# What you should do
Would you please write out each entry that follows, exactly as written?
(Beginning of Task inputs)
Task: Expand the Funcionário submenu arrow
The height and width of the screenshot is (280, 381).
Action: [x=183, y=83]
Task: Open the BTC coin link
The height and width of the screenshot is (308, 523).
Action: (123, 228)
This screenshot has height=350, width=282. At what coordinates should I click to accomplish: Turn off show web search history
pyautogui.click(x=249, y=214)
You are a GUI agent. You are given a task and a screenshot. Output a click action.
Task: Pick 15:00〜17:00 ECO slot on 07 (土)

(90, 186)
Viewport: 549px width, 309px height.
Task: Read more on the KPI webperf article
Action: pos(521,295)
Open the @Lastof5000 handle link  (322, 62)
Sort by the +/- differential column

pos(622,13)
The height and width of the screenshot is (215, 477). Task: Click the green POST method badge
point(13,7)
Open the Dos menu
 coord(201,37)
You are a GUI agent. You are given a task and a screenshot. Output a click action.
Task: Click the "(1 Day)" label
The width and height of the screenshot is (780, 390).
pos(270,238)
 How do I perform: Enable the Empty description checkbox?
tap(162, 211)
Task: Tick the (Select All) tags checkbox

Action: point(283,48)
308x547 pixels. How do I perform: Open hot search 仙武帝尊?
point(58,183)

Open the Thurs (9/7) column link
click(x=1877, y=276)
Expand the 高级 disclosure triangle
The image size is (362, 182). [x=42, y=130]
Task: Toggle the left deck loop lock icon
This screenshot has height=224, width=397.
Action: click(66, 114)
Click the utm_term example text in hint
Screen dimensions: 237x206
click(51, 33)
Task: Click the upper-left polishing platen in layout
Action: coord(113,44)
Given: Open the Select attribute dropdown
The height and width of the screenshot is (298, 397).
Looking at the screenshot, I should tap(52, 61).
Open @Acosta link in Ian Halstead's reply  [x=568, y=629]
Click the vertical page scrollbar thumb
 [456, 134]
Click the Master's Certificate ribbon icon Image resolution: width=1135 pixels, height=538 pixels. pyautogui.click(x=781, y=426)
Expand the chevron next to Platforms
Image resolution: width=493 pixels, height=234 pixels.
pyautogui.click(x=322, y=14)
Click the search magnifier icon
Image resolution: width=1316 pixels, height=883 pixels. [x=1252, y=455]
(End of Task inputs)
# Your response
Task: Expand the Funcionário submenu arrow
The height and width of the screenshot is (280, 381).
Action: [x=183, y=83]
Task: Open the BTC coin link
The height and width of the screenshot is (308, 523).
Action: (123, 228)
This screenshot has height=350, width=282. At what coordinates should I click to accomplish: Turn off show web search history
pyautogui.click(x=249, y=214)
You are a GUI agent. You are given a task and a screenshot. Output a click action.
Task: Pick 15:00〜17:00 ECO slot on 07 (土)

(90, 186)
Viewport: 549px width, 309px height.
Task: Read more on the KPI webperf article
Action: pos(521,295)
Open the @Lastof5000 handle link  (322, 62)
Sort by the +/- differential column

pos(622,13)
The height and width of the screenshot is (215, 477). Task: Click the green POST method badge
point(13,7)
Open the Dos menu
 coord(201,37)
You are a GUI agent. You are given a task and a screenshot. Output a click action.
Task: Click the "(1 Day)" label
The width and height of the screenshot is (780, 390).
pos(270,238)
 How do I perform: Enable the Empty description checkbox?
tap(162, 211)
Task: Tick the (Select All) tags checkbox

Action: point(283,48)
308x547 pixels. How do I perform: Open hot search 仙武帝尊?
point(58,183)

Open the Thurs (9/7) column link
click(x=1877, y=276)
Expand the 高级 disclosure triangle
The image size is (362, 182). [x=42, y=130]
Task: Toggle the left deck loop lock icon
This screenshot has height=224, width=397.
Action: click(66, 114)
Click the utm_term example text in hint
Screen dimensions: 237x206
click(51, 33)
Task: Click the upper-left polishing platen in layout
Action: coord(113,44)
Given: Open the Select attribute dropdown
The height and width of the screenshot is (298, 397).
Looking at the screenshot, I should tap(52, 61).
Open @Acosta link in Ian Halstead's reply  [x=568, y=629]
Click the vertical page scrollbar thumb
 [456, 134]
Click the Master's Certificate ribbon icon Image resolution: width=1135 pixels, height=538 pixels. pyautogui.click(x=781, y=426)
Expand the chevron next to Platforms
Image resolution: width=493 pixels, height=234 pixels.
pyautogui.click(x=322, y=14)
Click the search magnifier icon
Image resolution: width=1316 pixels, height=883 pixels. [x=1252, y=455]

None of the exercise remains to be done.